### Written problem a
Write the entries as a JSON list of strings, one string per line and no blank lines. Begin at the entry line containing "This screenshot has width=558, height=388.", continue through the last line of the entries, and omit the pictures.

### Document
=-=-=
The Louisiana District Attorney's Association ("LDAA"), the Sheriff's Association and the La. Commission on Law Enforcement have, however, noted their opposition to key elements of the reform initiative.  While professing to support the reform work, the opposition's targets, if successful, would doom any real opportunity for reform.  The focus of the LDAA's opposition seems to be protecting the current administration's juvenile justice policies and practices, even while the system's spokesperson, Sec. Stalder, did not formally object to any of the recommendations except closing a large juvenile facility. 

 

The LDAA has assumed the lead by filing a written opposition.[1]  The Sheriff's merely orally noted their agreement with the LDAA's position.  Among other recommendations, the LDAA opposes the recommendations of the ad hoc advisory board that call for the removal of youth and funding for youth corrections from the adult corrections department (La. Dept. of Public Safety & Corrections) and the establishment of a single statewide agency responsible for all at-risk and mentally ill youth.  Finally, the LDAA opposes the Casey foundation's recommendation that the state close a single youth prison, move 350 non-violent incarcerated youth safely into community programs and use the over $10 million in savings to develop more alternatives to incarceration.

 

The LDAA claims to support the reform initiative, yet argues that there is a "juvenile justice system" in La. that has only been ineffective to the extent that there have not been enough resources provided to the DOC.  They argue that we do not need "dramatic gestures" such as closing a facility or removing youth from adult corrections.  In an election year, with the Gov.'s office noting the need to reduce the this year's budget by almost $100 million and warning everyone to expect more cuts in next year's budget, the LDAA argues that the DOC merely needs more money to develop community programs to fix the system. 

 

Such arguments spell the death knell for reform, for there simply is no money for new programs.  In addition, after 12 years of operating such programs, running dangerous juvenile prisons and cutting the budget for community based programs to fund prison bed expansion, the current DOC administration has proven incapable of effectively utilizing scarce tax dollars.  The JJC and legislature must exercise leadership and discount the opposition's scare tactics, and adopt the ad hoc advisory board and Casey recommendations in full.
=-=-=
### Records for the task
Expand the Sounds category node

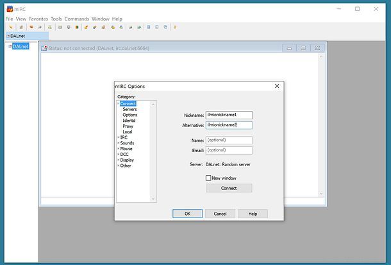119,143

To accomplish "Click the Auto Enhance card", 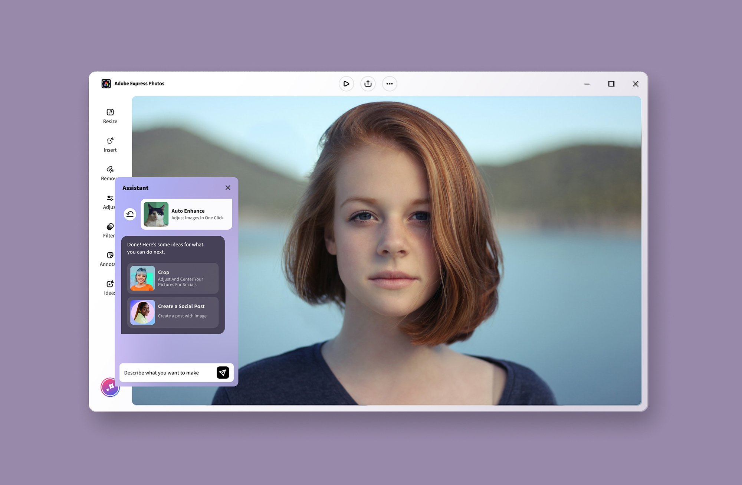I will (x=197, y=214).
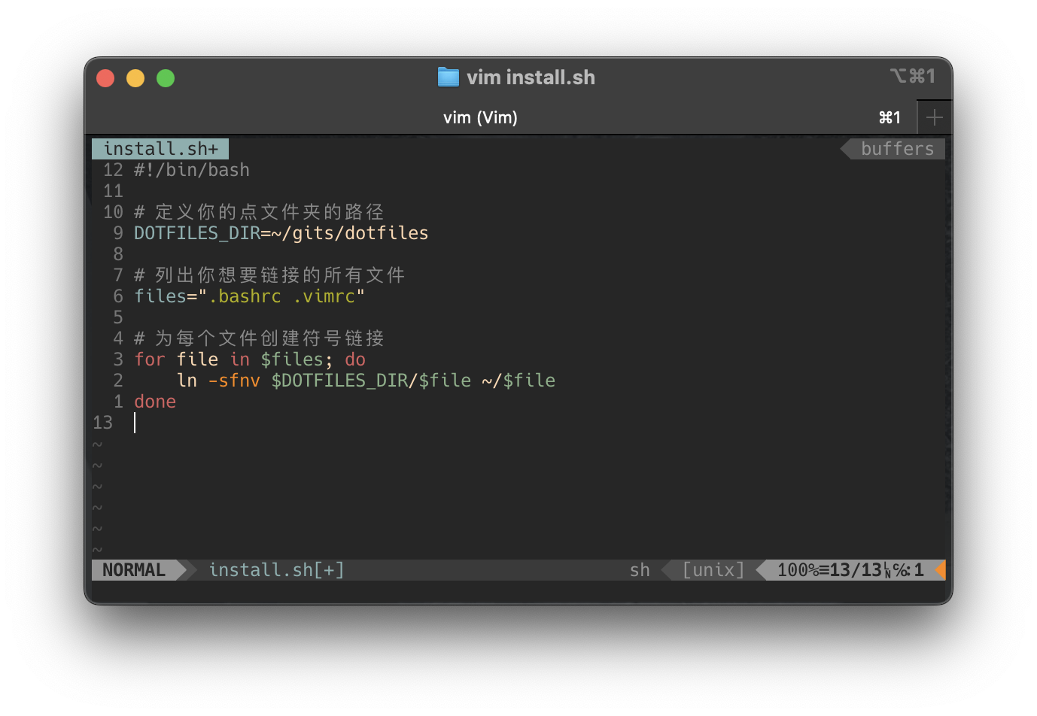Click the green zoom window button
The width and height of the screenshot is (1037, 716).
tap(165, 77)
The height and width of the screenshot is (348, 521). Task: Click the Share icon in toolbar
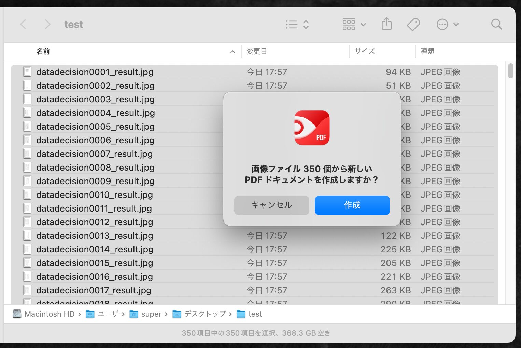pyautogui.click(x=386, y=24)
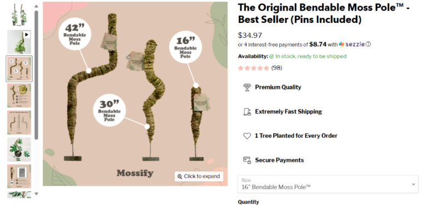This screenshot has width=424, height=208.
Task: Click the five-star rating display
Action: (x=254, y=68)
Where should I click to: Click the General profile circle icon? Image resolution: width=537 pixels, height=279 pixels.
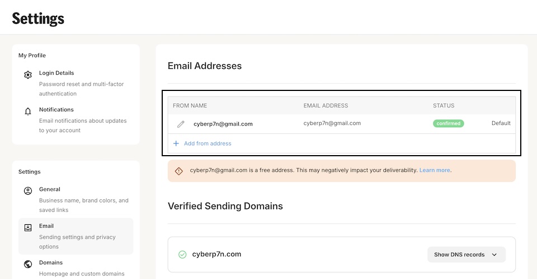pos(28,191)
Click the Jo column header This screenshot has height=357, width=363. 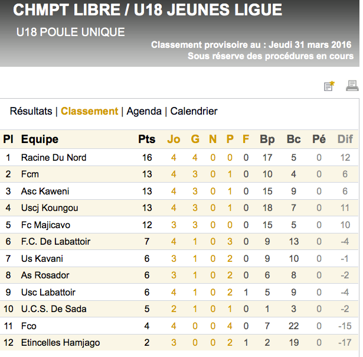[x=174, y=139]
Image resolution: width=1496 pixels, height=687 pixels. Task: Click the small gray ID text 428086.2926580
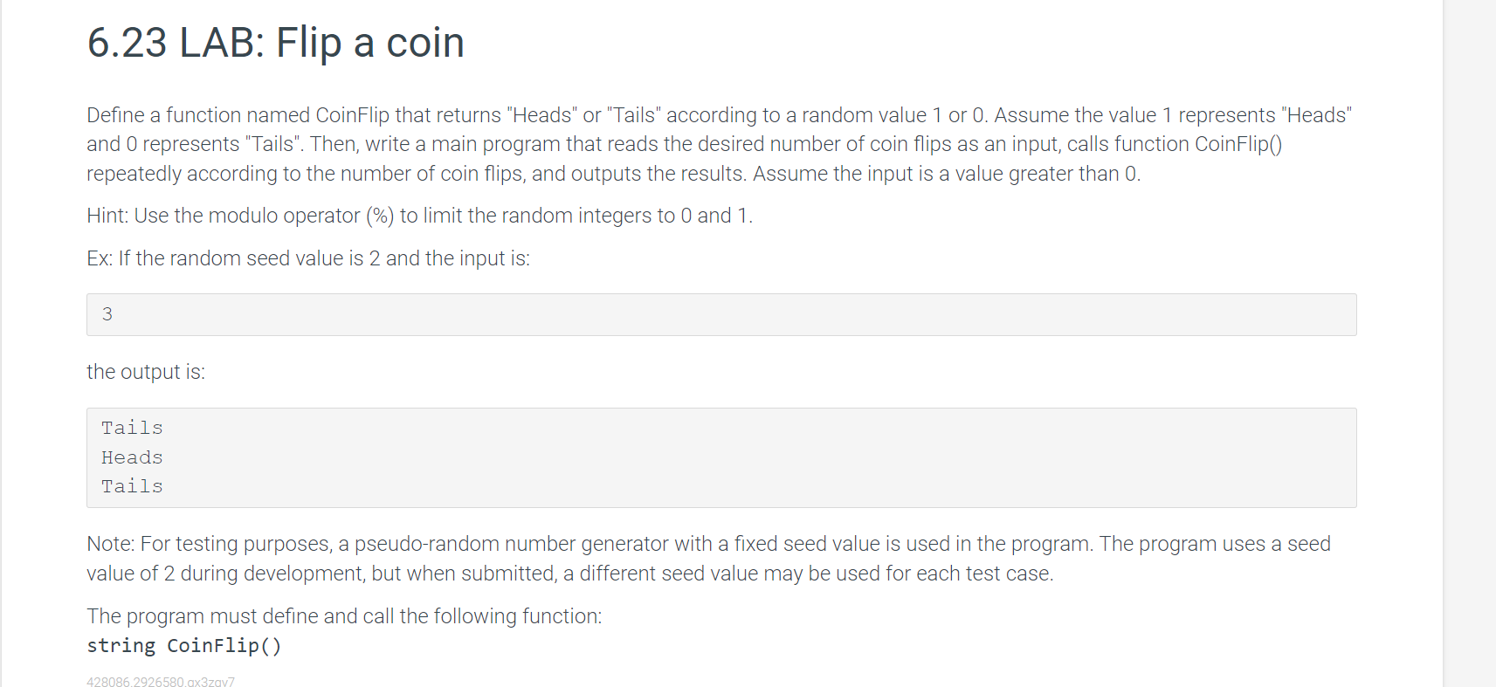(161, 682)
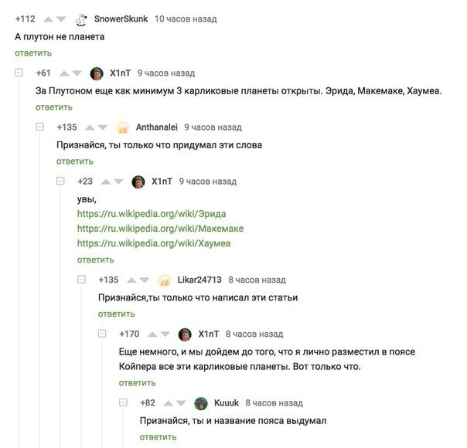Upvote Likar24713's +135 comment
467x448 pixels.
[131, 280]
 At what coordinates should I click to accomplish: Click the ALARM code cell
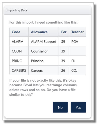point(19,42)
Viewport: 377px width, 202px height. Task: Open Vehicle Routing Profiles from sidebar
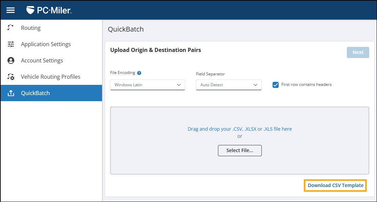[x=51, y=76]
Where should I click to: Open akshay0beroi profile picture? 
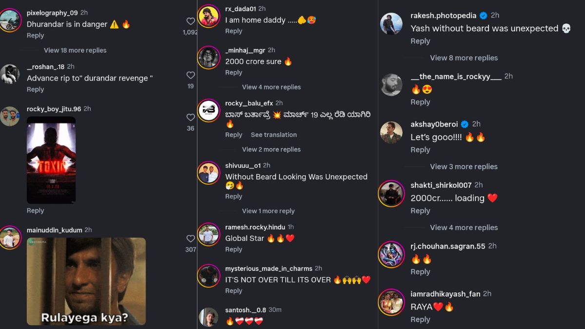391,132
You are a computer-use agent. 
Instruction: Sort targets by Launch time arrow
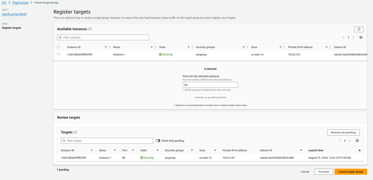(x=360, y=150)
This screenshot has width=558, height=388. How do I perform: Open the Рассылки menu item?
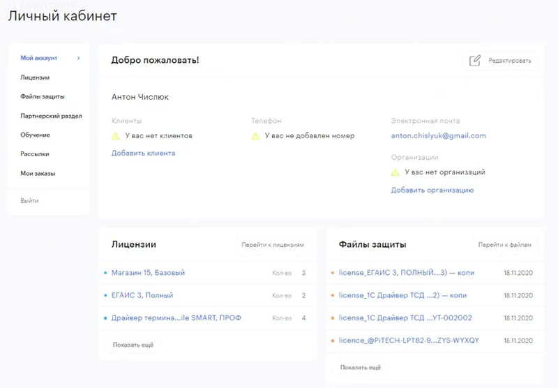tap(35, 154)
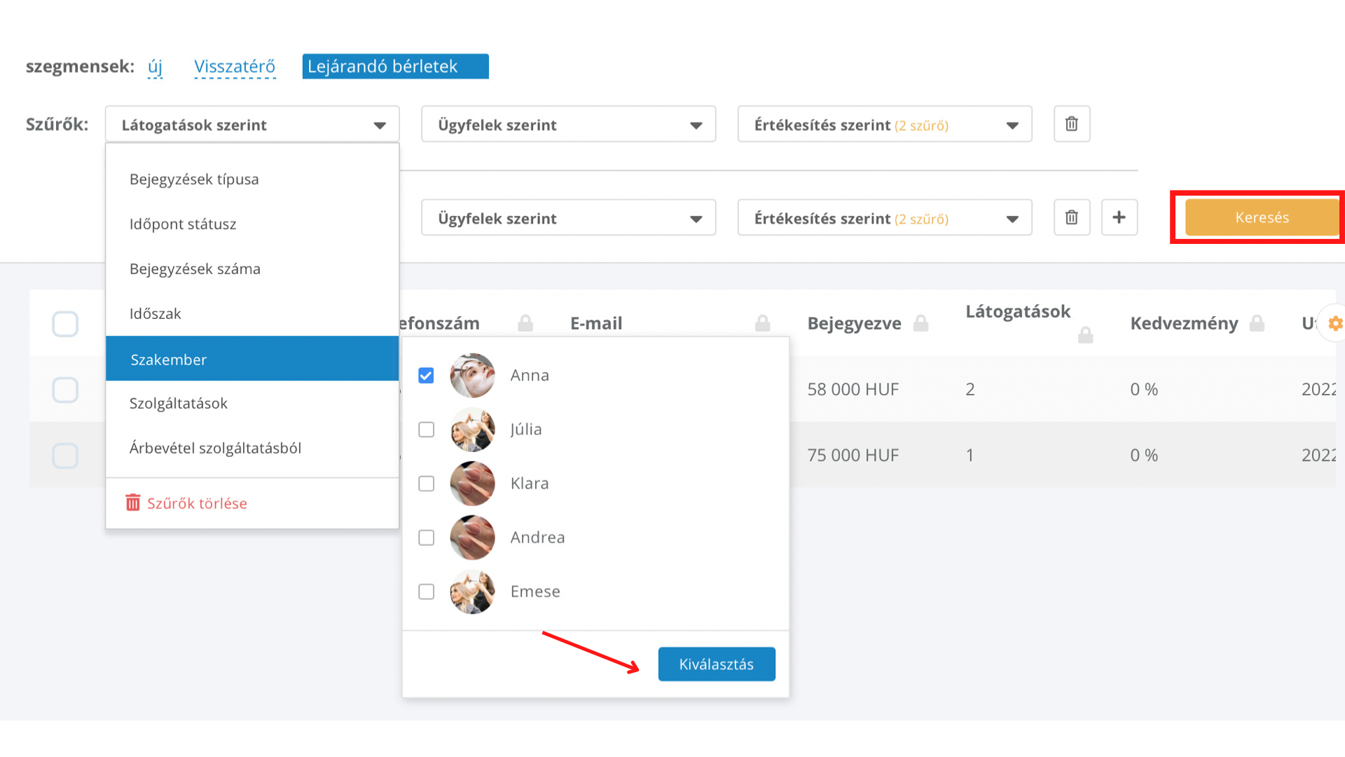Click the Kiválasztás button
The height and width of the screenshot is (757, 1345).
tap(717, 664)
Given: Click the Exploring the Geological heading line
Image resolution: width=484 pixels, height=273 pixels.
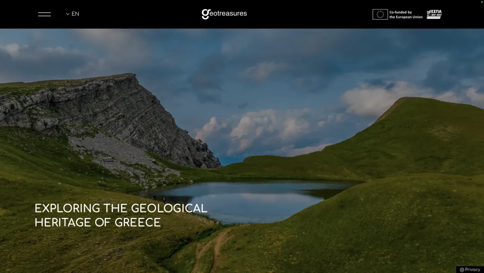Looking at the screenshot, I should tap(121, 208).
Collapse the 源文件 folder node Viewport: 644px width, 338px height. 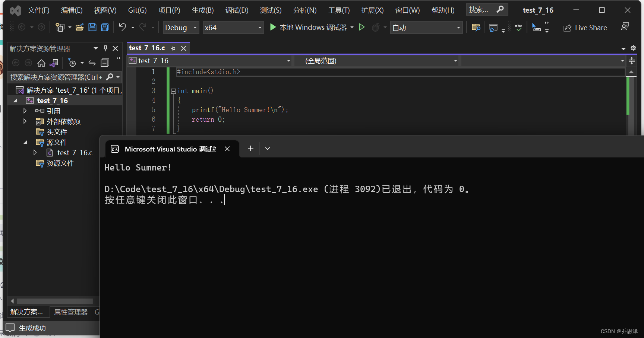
=-=-=
### Written problem b
In the commentary on Louisiana juvenile justice reform, which recommendation was the only one Sec. Stalder formally objected to?

### Expected output a
[
  "This screenshot has width=558, height=388. How do I perform: Open the Рассылки menu item?",
  "tap(35, 154)",
  "Click the Kiválasztás button",
  "The height and width of the screenshot is (757, 1345).",
  "tap(717, 664)",
  "Given: Click the Exploring the Geological heading line",
  "Image resolution: width=484 pixels, height=273 pixels.",
  "Looking at the screenshot, I should tap(121, 208).",
  "Collapse the 源文件 folder node Viewport: 644px width, 338px height. "
]

### Expected output b
Closing a large juvenile facility.